From Aslan’s account, you would think that West Bank Palestinians are fighting a 1960’s American-style battle to integrate Israel. This is, of course, not true. More important, the barrier has nothing to do with manifesting a “policy of ethnic and religious segregation”—20 percent of Israel’s population is Arab—and everything to do with security. It is outrageous for Aslan to claim otherwise. (We should not be surprised: Aslan recently edited a collection of essays on Middle Eastern literature that included writings in Urdu but nothing in Hebrew. Muslims and Jews in America calls on both groups to “recognize each other’s pain.” But, although Israel is fair game, you won’t find a word in the book about the hundred-year Arab-Muslim war against minorities in the Middle East, including the mid-20th-century uprooting and shakedown of almost a million Jews.
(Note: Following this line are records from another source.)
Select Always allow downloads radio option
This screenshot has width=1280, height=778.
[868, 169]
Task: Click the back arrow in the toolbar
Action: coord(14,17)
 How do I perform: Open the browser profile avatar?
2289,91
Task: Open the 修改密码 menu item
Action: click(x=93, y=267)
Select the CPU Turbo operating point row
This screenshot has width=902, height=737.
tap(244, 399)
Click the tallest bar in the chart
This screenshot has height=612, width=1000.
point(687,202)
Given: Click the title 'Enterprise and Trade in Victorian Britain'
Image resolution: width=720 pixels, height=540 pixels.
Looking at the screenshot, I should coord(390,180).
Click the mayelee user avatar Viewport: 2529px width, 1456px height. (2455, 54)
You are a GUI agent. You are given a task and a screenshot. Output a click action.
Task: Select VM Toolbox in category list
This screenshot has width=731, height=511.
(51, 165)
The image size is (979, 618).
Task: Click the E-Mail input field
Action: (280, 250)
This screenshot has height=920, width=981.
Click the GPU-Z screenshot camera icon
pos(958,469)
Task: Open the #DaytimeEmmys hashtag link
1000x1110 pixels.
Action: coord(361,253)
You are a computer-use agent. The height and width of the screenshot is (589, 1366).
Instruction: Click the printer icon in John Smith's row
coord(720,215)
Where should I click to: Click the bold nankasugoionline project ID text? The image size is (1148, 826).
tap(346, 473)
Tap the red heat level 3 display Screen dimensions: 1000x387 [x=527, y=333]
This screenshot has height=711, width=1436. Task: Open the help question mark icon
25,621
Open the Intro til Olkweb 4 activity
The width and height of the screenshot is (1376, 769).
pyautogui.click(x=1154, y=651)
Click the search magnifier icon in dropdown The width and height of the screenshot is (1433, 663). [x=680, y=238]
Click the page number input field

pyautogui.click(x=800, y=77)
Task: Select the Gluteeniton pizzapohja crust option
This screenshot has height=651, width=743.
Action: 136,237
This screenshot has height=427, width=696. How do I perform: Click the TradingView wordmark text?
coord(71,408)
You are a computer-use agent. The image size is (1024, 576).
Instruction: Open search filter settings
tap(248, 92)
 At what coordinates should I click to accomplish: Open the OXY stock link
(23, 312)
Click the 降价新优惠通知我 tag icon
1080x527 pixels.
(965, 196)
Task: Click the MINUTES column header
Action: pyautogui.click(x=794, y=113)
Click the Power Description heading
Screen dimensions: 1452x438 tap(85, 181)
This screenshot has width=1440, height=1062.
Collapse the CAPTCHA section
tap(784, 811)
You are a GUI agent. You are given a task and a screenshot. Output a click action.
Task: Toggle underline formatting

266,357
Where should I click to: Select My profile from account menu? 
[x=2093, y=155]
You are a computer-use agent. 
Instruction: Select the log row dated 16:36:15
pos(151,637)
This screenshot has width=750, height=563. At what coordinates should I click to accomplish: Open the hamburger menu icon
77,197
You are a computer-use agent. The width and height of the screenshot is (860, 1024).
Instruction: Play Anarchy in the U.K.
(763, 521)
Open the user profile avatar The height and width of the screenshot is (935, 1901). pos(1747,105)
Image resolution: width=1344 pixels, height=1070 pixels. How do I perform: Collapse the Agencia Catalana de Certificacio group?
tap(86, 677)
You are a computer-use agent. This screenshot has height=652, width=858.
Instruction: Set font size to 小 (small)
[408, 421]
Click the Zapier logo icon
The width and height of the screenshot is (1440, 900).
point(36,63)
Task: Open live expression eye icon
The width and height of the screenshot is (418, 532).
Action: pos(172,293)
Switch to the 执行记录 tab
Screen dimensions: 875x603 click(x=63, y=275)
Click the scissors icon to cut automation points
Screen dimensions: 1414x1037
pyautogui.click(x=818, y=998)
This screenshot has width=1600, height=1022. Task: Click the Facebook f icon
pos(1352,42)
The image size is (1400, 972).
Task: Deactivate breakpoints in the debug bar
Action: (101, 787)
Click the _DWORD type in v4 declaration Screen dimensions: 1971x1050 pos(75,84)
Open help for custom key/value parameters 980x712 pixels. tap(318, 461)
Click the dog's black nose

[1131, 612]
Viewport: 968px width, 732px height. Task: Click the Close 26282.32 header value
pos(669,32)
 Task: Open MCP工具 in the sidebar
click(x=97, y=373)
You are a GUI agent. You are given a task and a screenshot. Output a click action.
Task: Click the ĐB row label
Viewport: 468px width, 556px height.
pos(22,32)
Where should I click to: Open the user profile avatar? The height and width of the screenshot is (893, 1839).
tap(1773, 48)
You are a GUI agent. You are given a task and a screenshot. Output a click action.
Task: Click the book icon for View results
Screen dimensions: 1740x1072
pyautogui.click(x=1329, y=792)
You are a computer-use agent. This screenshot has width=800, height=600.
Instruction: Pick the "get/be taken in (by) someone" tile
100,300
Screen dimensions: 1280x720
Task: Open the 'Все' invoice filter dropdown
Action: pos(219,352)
The bias hardly ends there. In a paean to brotherhood, the book includes a 2007 address by Rabbi Eric Yoffie, president of the Union of Reform Judaism (URJ), to the 44th annual convention of the Islam Society of North America (ISNA) and the reciprocal address in the same year by Dr. Ingrid Mattson, president of ISNA, to the URJ’s 69th annual conference. The problem is that the ISNA has a history of playing host to Muslim extremists; it was once deeply connected to the Muslim Brotherhood. Is ISNA’s Muslim Brotherhood connection a thing of the past? Does ISNA allow the presence of Muslim extremists only because it seeks to be inclusive? In an honest dialogue we would face and discuss these questions, but on this occasion neither Rabbi Yoffie nor Dr. Mattson did. Instead, Rabbi Yoffie’s address was a robust Enlightenment-style attack on the “profound ignorance” that he considers the cause of anti-Muslim passions in America.
The book’s most egregious example of closed-mindedness posing as enlightened discourse is “American Jews & American Muslims of Love” by Rabbi Michael Lerner, the engine behind the “spiritually progressive” journal Tikkun. Lerner feels no need to pose difficult questions in order to navigate a complex reality. Instead, he strikes an emotional pose. There are two kinds of people in the world, he says, those moved by “fear” and those moved by “love.” It’s not hard to guess which side Lerner comes down on. “Security,” he blithely asserts, “comes from generosity and love.” If you think differently, you belong to the “Jews of Fear” (read “conservatives”), part of the fear-mongers in every society who hold back the spiritual evolution of our planet.
It’s pretty sad. There could be real cooperation and understanding here, instead it looks as though what we have is a bunch of people with separate agendas who are talking AT each other without listening, and who are proclaiming “Look at how tolerant I am! Look at how understanding I am!” whilc remaining intolerant and ignorant.